INSTRUCTIONS FOR THE TASK:
The answer should hold only the lines from the one containing "Given: Uncheck 'Tylko całe wyrazy' checkbox" through the one containing "Screen dimensions: 892x438" in the entries below, copied exactly, without pictures.

GIVEN ENTRIES:
- - - -

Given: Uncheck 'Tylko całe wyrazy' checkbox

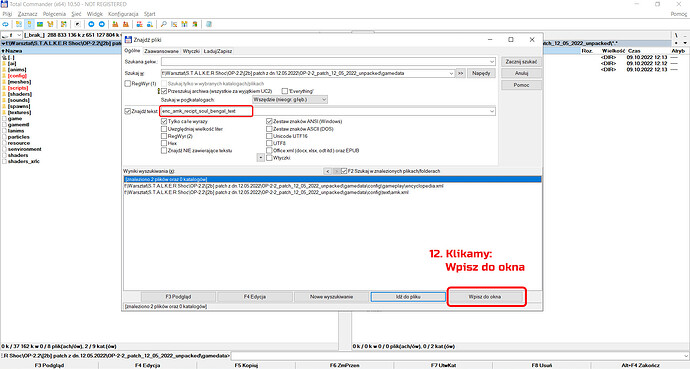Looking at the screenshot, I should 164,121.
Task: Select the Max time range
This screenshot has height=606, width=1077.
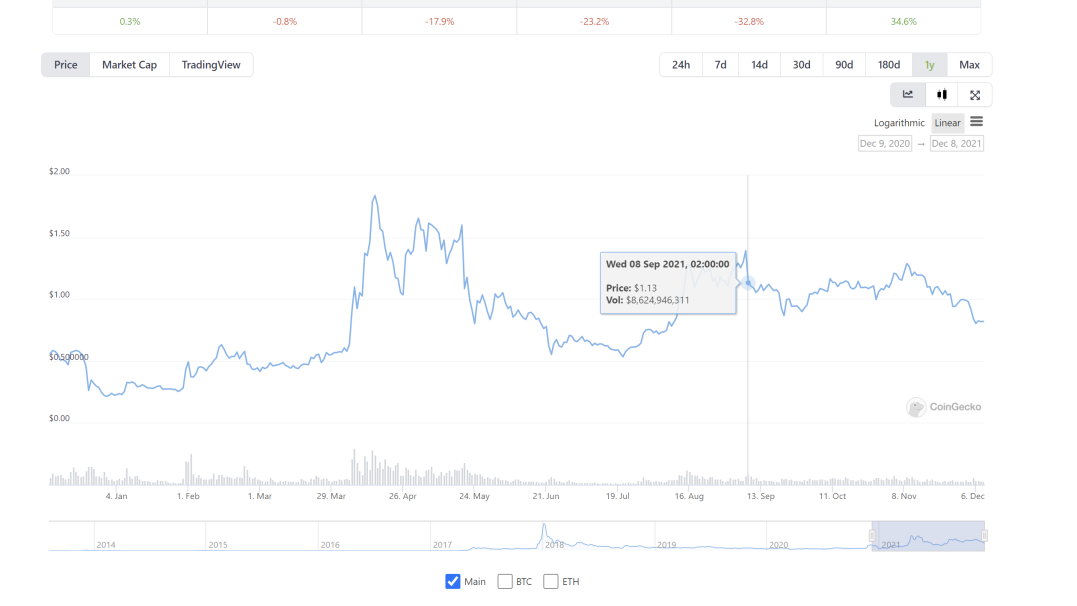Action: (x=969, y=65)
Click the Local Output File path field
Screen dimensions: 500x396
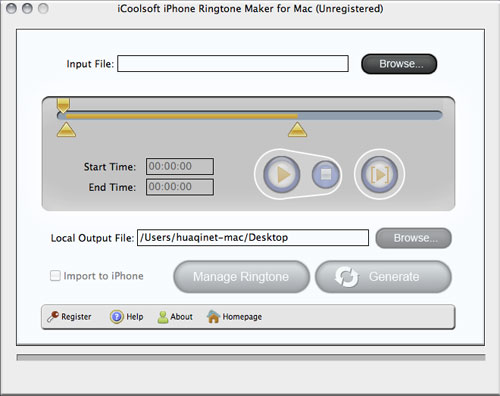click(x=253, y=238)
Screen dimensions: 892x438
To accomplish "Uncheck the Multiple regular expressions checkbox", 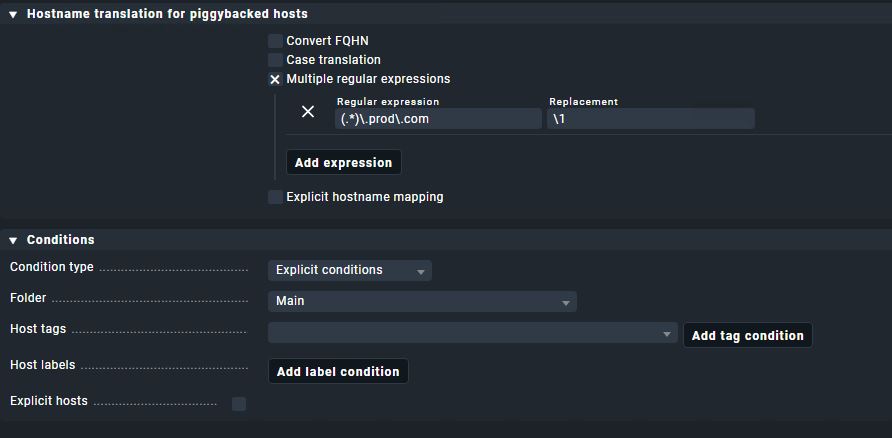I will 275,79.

- - - -

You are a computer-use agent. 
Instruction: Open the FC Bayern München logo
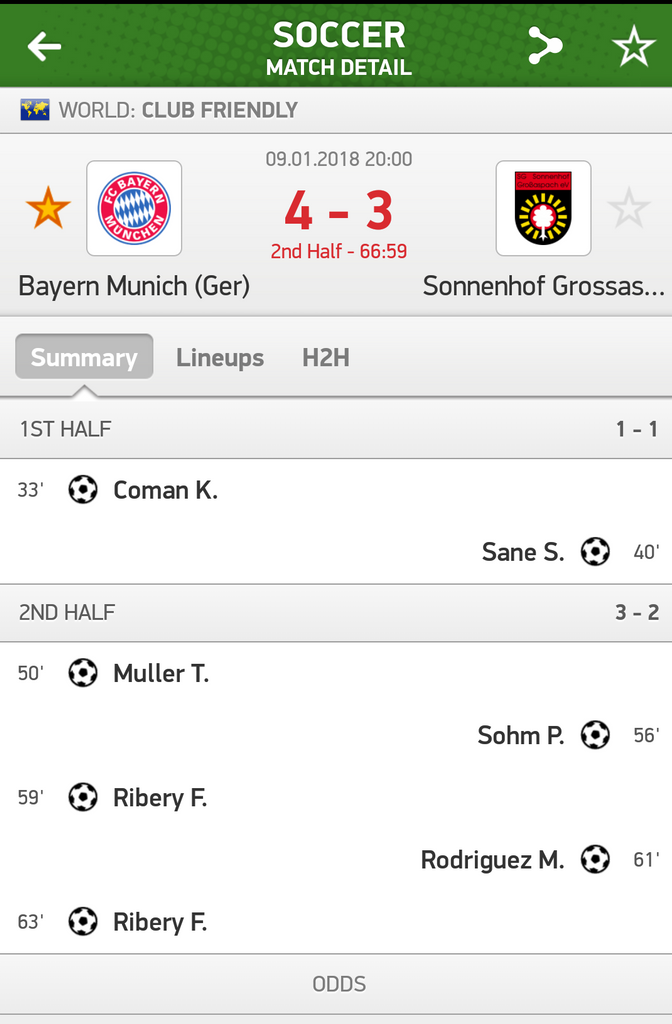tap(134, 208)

- - - -

THE ANSWER:
Given: Uncheck 'Tylko całe wyrazy' checkbox

Looking at the screenshot, I should 164,121.
Task: Select the Max time range
This screenshot has height=606, width=1077.
Action: (x=969, y=65)
Click the Local Output File path field
Screen dimensions: 500x396
click(x=253, y=238)
Screen dimensions: 892x438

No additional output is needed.